Fund Boss Odey’s Assault Trial Starts After Humbling Year
(Bloomberg) -- For Crispin Odey, a personal and professional crisis is coming to a head.
The hedge fund manager will fight a sex assault charge this week knowing that a verdict against him could end an investing career that’s spanned nearly three decades.
On Wednesday, Odey will face a two-day trial where he’s accused of groping a young bank employee after inviting her back to his home in 1998.
Prosecutors said at a hearing in September that Odey changed into a dressing gown, only to “launch himself” at the woman and assault her. The impact of the attack was both “immediate and long standing,” the woman told police.
The trial comes after a humbling year for the 62-year-old, who’s seen a 30% decline in his fund and his name dropped off some of the funds managed at his eponymous firm.
The woman, who was in her 20s at the time, worked at an investment bank that had Odey’s fund as a client. It was an “abuse of trust” that required a “significant degree of planning,” the prosecutor said.
“This allegation is immensely damaging professionally and personally for Mr. Odey,” his lawyer, Crispin Aylett, said at the time.
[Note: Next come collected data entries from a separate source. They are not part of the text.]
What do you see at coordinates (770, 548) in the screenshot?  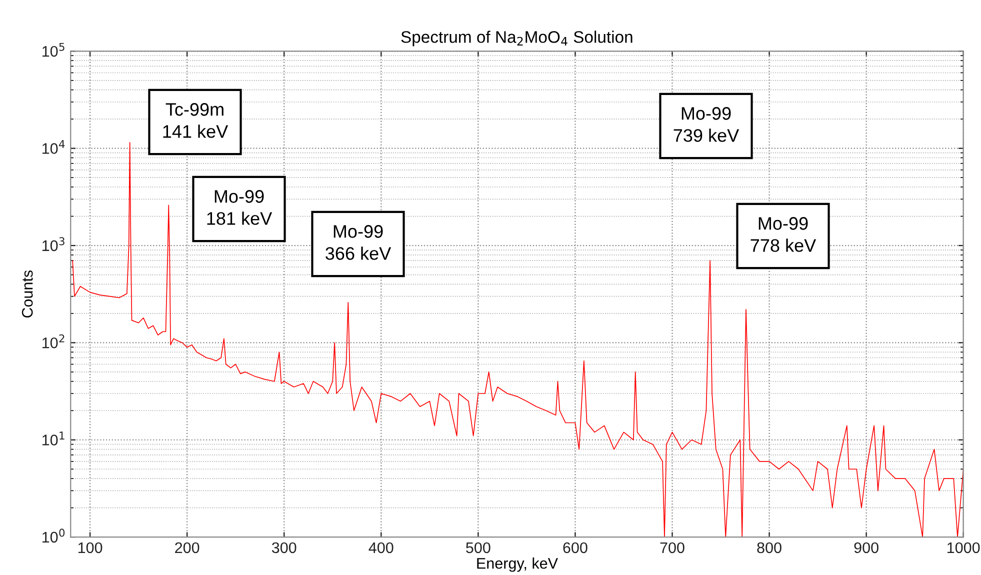 I see `x-tick-label: 800` at bounding box center [770, 548].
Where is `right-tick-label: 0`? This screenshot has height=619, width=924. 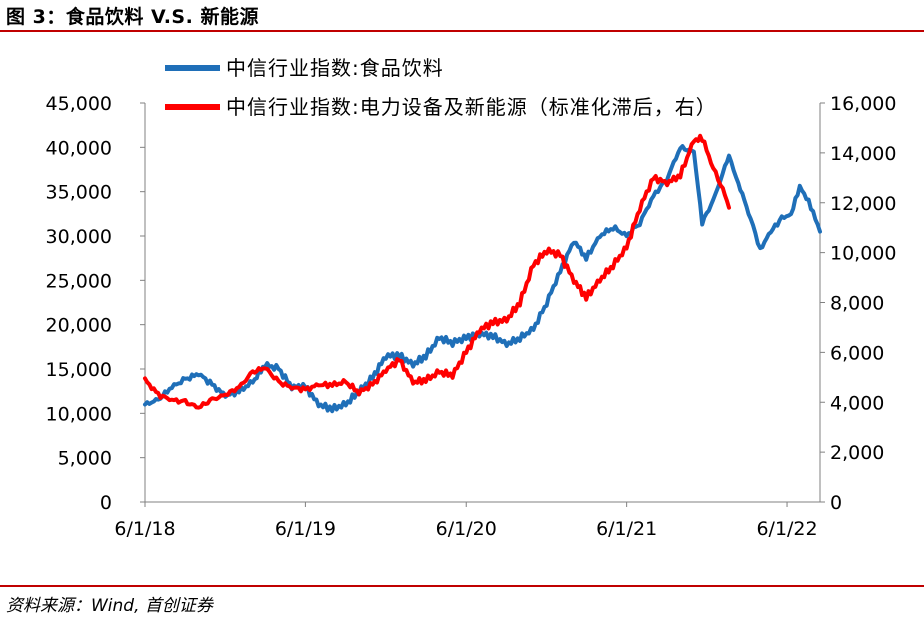
right-tick-label: 0 is located at coordinates (836, 503).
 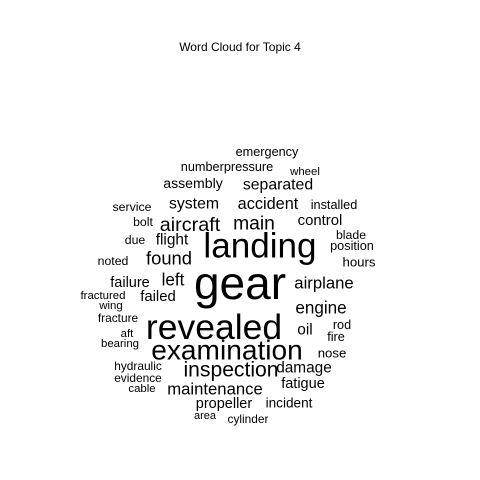 I want to click on word-fractured: fractured, so click(x=104, y=296).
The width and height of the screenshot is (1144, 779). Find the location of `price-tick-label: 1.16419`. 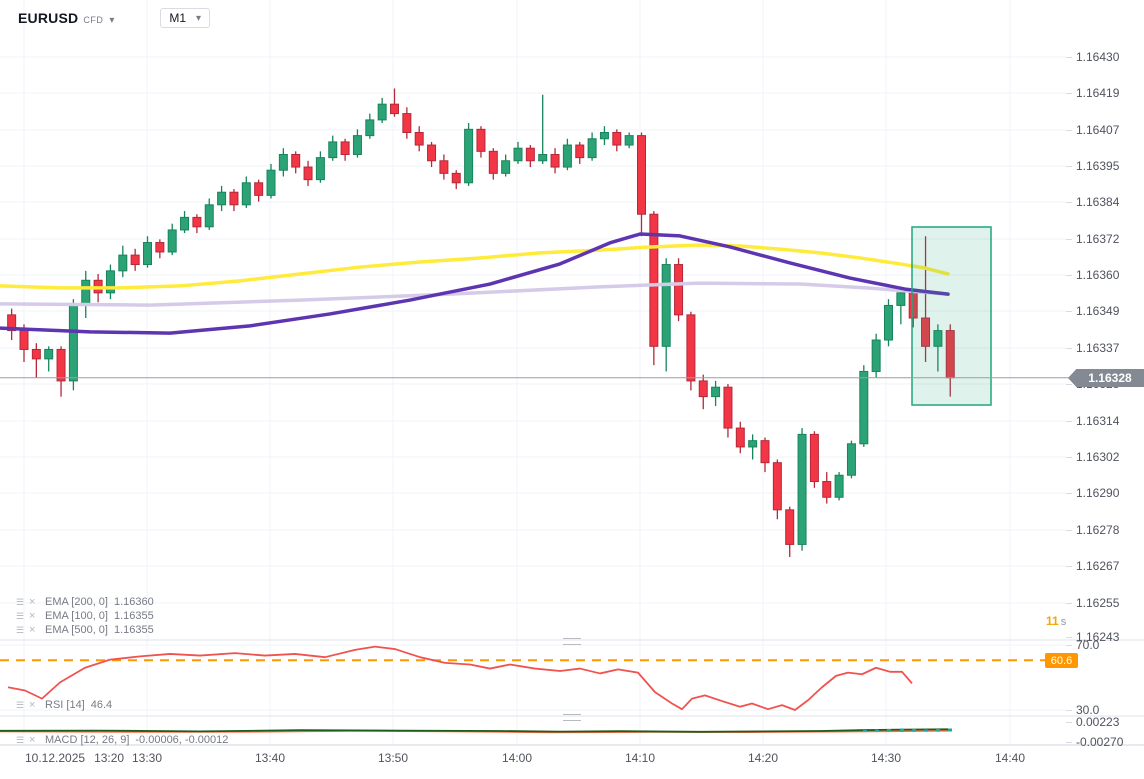

price-tick-label: 1.16419 is located at coordinates (1092, 93).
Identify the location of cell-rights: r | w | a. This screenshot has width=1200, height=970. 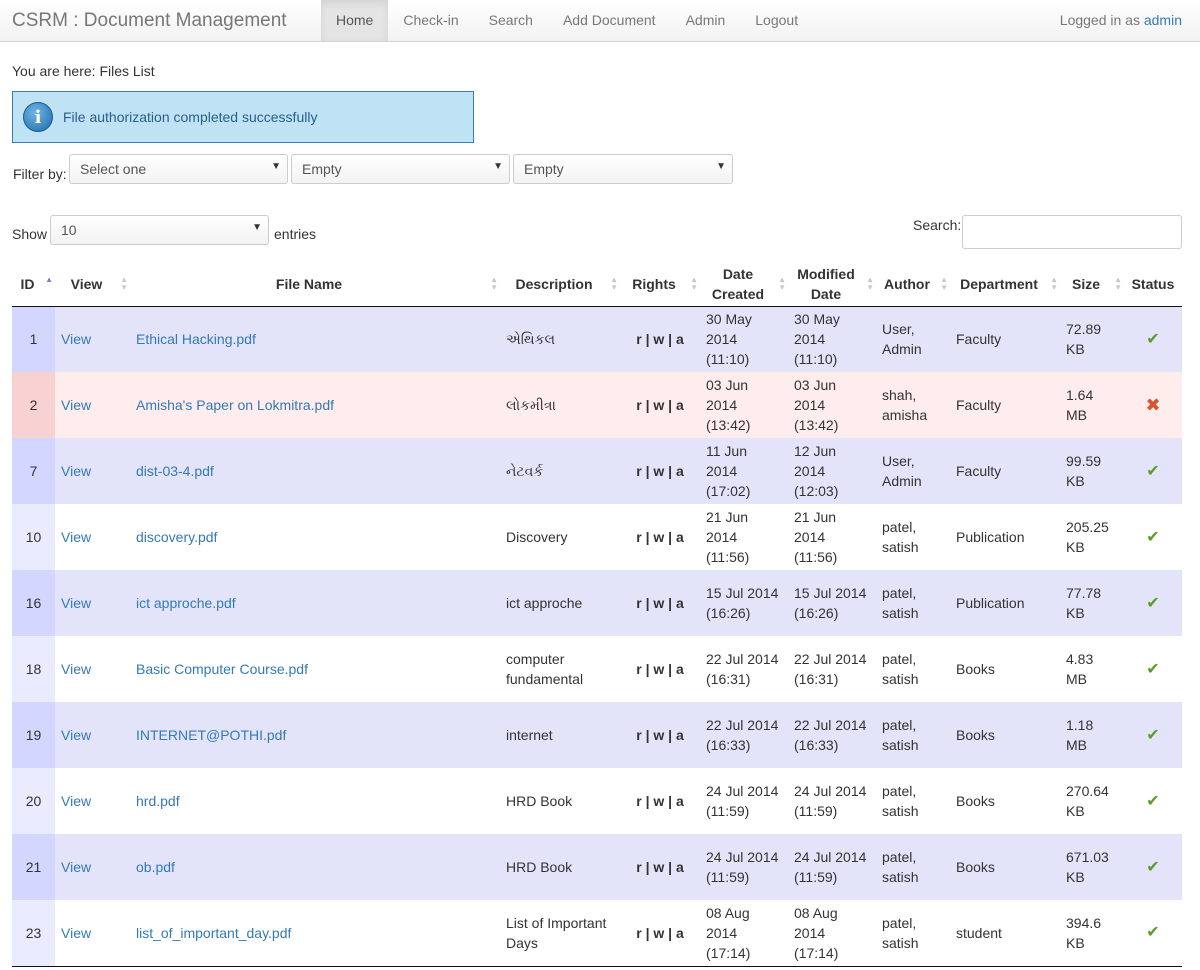
(660, 405).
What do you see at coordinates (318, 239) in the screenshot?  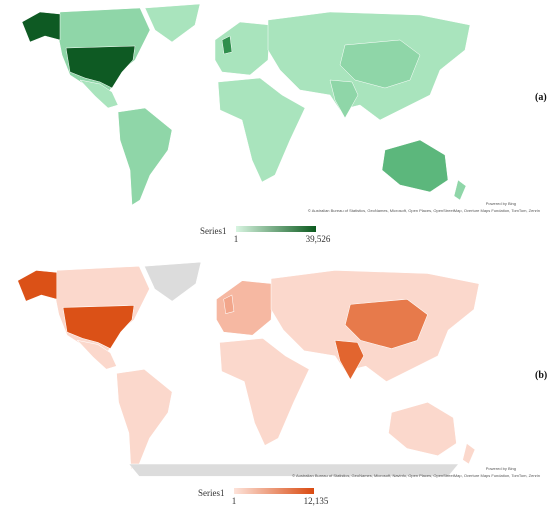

Odey’s fund declined to comment ahead of the trial.
Odey, who has insisted the allegation is untrue, had pushed to have the case heard before a magistrate rather than be tried by a jury in a criminal court. Odey pushed for a swift magistrates trial, his lawyers said, so as not to have the allegation hanging over him.
Magistrates trials often mean a lower sentence if an individual is found guilty, but the potential maximum jail time is 10 years.
The case will be watched by financial regulators, who have gotten tougher on personal lapses.
Officials at the Financial Conduct Authority declared in November that three men were not “fit and proper” to work in the financial industry after they were convicted of sexual offenses -- the first time the FCA has taken such action.
While Odey fights the litigation, he has also stepped away from the helm of his firm to focus on trading. The firm has since created a new unit called Brook Asset Management and rebranded several funds. At least seven funds have already dropped Odey’s name. The renamed funds are managed by James Hanbury and Oliver Kelton.
Odey, a backer of Brexit and U.K. Prime Minister Boris Johnson, is known for his eye-catching comments and bearish market outlook.
But many of his contrarian bets have misfired in recent years. Last year was the fifth annual decline at Odey’s main hedge fund in the past six years and means that he needs to make a return of 203% just to recover losses incurred since 2015, according to Bloomberg calculations. He has started off well in 2021 with the fund gaining 22% through Feb. 5, according to an investor update.
His firm’s assets have dwindled to about $3 billion from $13 billion in 2015.